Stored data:
══════

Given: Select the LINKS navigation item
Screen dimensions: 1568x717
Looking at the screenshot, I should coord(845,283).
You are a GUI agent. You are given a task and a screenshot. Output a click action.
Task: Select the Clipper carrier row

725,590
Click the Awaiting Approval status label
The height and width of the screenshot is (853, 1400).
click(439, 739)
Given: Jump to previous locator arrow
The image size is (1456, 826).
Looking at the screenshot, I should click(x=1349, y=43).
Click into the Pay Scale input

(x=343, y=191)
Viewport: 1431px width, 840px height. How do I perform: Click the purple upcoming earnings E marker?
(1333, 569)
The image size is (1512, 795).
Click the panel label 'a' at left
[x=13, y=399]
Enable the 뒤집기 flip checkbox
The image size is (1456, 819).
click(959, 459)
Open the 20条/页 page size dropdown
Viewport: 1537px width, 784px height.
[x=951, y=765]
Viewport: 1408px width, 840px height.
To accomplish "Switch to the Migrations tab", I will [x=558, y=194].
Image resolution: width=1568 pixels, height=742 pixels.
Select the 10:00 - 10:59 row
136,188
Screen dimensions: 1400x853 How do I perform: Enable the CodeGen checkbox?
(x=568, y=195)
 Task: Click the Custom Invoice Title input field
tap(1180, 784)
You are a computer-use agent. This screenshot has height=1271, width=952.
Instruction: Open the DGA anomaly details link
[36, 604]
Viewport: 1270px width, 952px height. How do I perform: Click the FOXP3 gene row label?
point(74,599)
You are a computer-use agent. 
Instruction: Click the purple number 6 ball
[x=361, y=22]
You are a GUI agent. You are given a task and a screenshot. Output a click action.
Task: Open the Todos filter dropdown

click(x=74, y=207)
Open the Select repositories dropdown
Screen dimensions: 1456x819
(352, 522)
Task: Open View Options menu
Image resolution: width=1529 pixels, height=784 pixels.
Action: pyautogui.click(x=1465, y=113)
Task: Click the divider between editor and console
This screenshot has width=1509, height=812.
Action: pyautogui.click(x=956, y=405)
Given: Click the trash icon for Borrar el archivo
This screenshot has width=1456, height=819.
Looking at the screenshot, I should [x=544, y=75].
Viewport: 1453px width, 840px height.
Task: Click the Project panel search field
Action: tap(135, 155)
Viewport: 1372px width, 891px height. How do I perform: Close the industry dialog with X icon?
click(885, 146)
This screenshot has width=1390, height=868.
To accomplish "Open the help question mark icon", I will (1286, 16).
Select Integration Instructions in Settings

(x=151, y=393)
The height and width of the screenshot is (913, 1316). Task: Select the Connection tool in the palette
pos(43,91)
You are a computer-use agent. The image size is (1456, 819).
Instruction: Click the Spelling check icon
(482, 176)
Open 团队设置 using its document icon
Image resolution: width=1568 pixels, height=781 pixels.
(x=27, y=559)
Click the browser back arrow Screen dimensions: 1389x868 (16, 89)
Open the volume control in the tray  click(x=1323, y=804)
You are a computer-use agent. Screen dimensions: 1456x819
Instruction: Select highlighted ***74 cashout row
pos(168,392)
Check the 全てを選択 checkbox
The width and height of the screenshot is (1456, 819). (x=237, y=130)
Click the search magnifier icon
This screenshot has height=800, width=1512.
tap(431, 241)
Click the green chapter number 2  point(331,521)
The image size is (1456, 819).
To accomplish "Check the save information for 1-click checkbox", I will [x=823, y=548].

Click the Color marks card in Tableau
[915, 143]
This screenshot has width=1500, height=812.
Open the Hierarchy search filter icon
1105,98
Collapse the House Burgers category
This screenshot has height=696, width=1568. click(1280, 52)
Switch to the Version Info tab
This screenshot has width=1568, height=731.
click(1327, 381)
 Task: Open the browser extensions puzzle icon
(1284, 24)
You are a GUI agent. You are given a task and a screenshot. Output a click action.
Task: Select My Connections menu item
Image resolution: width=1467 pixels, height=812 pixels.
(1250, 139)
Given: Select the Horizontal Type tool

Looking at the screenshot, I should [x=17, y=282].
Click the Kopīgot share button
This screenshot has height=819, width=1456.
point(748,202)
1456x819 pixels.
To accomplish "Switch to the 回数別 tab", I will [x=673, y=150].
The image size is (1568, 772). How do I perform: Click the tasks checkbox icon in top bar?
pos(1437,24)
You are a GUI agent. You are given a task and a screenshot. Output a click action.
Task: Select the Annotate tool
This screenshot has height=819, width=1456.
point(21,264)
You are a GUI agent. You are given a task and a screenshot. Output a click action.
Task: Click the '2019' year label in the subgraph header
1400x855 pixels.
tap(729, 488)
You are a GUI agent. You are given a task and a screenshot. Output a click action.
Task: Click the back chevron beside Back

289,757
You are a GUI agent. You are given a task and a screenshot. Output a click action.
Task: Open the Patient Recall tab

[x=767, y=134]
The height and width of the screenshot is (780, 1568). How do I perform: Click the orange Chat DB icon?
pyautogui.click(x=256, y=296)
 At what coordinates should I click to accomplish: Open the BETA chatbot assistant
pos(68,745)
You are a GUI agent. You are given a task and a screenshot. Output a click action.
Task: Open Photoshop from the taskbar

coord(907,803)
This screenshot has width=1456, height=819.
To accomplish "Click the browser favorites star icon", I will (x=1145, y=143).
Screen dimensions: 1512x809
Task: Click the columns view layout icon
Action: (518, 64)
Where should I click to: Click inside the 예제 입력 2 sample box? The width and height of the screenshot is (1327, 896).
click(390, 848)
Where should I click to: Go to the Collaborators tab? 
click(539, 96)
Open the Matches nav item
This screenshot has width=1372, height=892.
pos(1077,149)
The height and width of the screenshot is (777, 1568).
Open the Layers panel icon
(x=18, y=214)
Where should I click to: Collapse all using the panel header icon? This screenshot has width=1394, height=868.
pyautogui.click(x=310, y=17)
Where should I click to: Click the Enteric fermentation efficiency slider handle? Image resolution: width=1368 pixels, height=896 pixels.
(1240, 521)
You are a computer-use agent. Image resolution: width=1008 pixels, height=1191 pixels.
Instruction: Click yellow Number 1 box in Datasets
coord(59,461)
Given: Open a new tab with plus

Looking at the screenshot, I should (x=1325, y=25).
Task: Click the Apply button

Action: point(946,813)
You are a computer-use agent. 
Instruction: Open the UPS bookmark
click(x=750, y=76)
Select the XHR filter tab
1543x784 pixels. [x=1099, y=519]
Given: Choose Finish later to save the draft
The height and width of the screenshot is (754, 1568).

══════

§ What the task asks:
Copy each line of the data exactly, leaving nothing out.

§ Response for this exercise:
Given: Select the LINKS navigation item
Screen dimensions: 1568x717
Looking at the screenshot, I should coord(845,283).
You are a GUI agent. You are given a task and a screenshot. Output a click action.
Task: Select the Clipper carrier row

725,590
Click the Awaiting Approval status label
The height and width of the screenshot is (853, 1400).
click(439, 739)
Given: Jump to previous locator arrow
The image size is (1456, 826).
Looking at the screenshot, I should click(x=1349, y=43).
Click into the Pay Scale input

(x=343, y=191)
Viewport: 1431px width, 840px height. How do I perform: Click the purple upcoming earnings E marker?
(1333, 569)
The image size is (1512, 795).
Click the panel label 'a' at left
[x=13, y=399]
Enable the 뒤집기 flip checkbox
The image size is (1456, 819).
click(959, 459)
Open the 20条/页 page size dropdown
Viewport: 1537px width, 784px height.
[x=951, y=765]
Viewport: 1408px width, 840px height.
To accomplish "Switch to the Migrations tab", I will [x=558, y=194].
Image resolution: width=1568 pixels, height=742 pixels.
Select the 10:00 - 10:59 row
136,188
Screen dimensions: 1400x853 How do I perform: Enable the CodeGen checkbox?
(x=568, y=195)
 Task: Click the Custom Invoice Title input field
tap(1180, 784)
You are a computer-use agent. This screenshot has height=1271, width=952.
Instruction: Open the DGA anomaly details link
[36, 604]
Viewport: 1270px width, 952px height. How do I perform: Click the FOXP3 gene row label?
point(74,599)
You are a computer-use agent. 
Instruction: Click the purple number 6 ball
[x=361, y=22]
You are a GUI agent. You are given a task and a screenshot. Output a click action.
Task: Open the Todos filter dropdown

click(x=74, y=207)
Open the Select repositories dropdown
Screen dimensions: 1456x819
(352, 522)
Task: Open View Options menu
Image resolution: width=1529 pixels, height=784 pixels.
Action: pyautogui.click(x=1465, y=113)
Task: Click the divider between editor and console
This screenshot has width=1509, height=812.
Action: pyautogui.click(x=956, y=405)
Given: Click the trash icon for Borrar el archivo
This screenshot has width=1456, height=819.
Looking at the screenshot, I should [x=544, y=75].
Viewport: 1453px width, 840px height.
Task: Click the Project panel search field
Action: tap(135, 155)
Viewport: 1372px width, 891px height. How do I perform: Close the industry dialog with X icon?
click(885, 146)
This screenshot has width=1390, height=868.
To accomplish "Open the help question mark icon", I will (1286, 16).
Select Integration Instructions in Settings

(x=151, y=393)
The height and width of the screenshot is (913, 1316). Task: Select the Connection tool in the palette
pos(43,91)
You are a computer-use agent. The image size is (1456, 819).
Instruction: Click the Spelling check icon
(482, 176)
Open 团队设置 using its document icon
Image resolution: width=1568 pixels, height=781 pixels.
(x=27, y=559)
Click the browser back arrow Screen dimensions: 1389x868 (16, 89)
Open the volume control in the tray  click(x=1323, y=804)
You are a computer-use agent. Screen dimensions: 1456x819
Instruction: Select highlighted ***74 cashout row
pos(168,392)
Check the 全てを選択 checkbox
The width and height of the screenshot is (1456, 819). (x=237, y=130)
Click the search magnifier icon
This screenshot has height=800, width=1512.
tap(431, 241)
Click the green chapter number 2  point(331,521)
The image size is (1456, 819).
To accomplish "Check the save information for 1-click checkbox", I will [x=823, y=548].

Click the Color marks card in Tableau
[915, 143]
This screenshot has width=1500, height=812.
Open the Hierarchy search filter icon
1105,98
Collapse the House Burgers category
This screenshot has height=696, width=1568. click(1280, 52)
Switch to the Version Info tab
This screenshot has width=1568, height=731.
click(1327, 381)
 Task: Open the browser extensions puzzle icon
(1284, 24)
You are a GUI agent. You are given a task and a screenshot. Output a click action.
Task: Select My Connections menu item
Image resolution: width=1467 pixels, height=812 pixels.
(1250, 139)
Given: Select the Horizontal Type tool

Looking at the screenshot, I should [x=17, y=282].
Click the Kopīgot share button
This screenshot has height=819, width=1456.
point(748,202)
1456x819 pixels.
To accomplish "Switch to the 回数別 tab", I will [x=673, y=150].
The image size is (1568, 772). How do I perform: Click the tasks checkbox icon in top bar?
pos(1437,24)
You are a GUI agent. You are given a task and a screenshot. Output a click action.
Task: Select the Annotate tool
This screenshot has height=819, width=1456.
point(21,264)
You are a GUI agent. You are given a task and a screenshot. Output a click action.
Task: Click the '2019' year label in the subgraph header
1400x855 pixels.
tap(729, 488)
You are a GUI agent. You are given a task and a screenshot. Output a click action.
Task: Click the back chevron beside Back

289,757
You are a GUI agent. You are given a task and a screenshot. Output a click action.
Task: Open the Patient Recall tab

[x=767, y=134]
The height and width of the screenshot is (780, 1568). How do I perform: Click the orange Chat DB icon?
pyautogui.click(x=256, y=296)
 At what coordinates should I click to accomplish: Open the BETA chatbot assistant
pos(68,745)
You are a GUI agent. You are given a task and a screenshot. Output a click action.
Task: Open Photoshop from the taskbar

coord(907,803)
This screenshot has width=1456, height=819.
To accomplish "Click the browser favorites star icon", I will (x=1145, y=143).
Screen dimensions: 1512x809
Task: Click the columns view layout icon
Action: (518, 64)
Where should I click to: Click inside the 예제 입력 2 sample box? The width and height of the screenshot is (1327, 896).
click(390, 848)
Where should I click to: Go to the Collaborators tab? 
click(539, 96)
Open the Matches nav item
This screenshot has width=1372, height=892.
pos(1077,149)
The height and width of the screenshot is (777, 1568).
Open the Layers panel icon
(x=18, y=214)
Where should I click to: Collapse all using the panel header icon? This screenshot has width=1394, height=868.
pyautogui.click(x=310, y=17)
Where should I click to: Click the Enteric fermentation efficiency slider handle? Image resolution: width=1368 pixels, height=896 pixels.
(1240, 521)
You are a computer-use agent. Image resolution: width=1008 pixels, height=1191 pixels.
Instruction: Click yellow Number 1 box in Datasets
coord(59,461)
Given: Open a new tab with plus

Looking at the screenshot, I should (x=1325, y=25).
Task: Click the Apply button

Action: point(946,813)
You are a computer-use agent. 
Instruction: Open the UPS bookmark
click(x=750, y=76)
Select the XHR filter tab
1543x784 pixels. [x=1099, y=519]
Given: Choose Finish later to save the draft
The height and width of the screenshot is (754, 1568).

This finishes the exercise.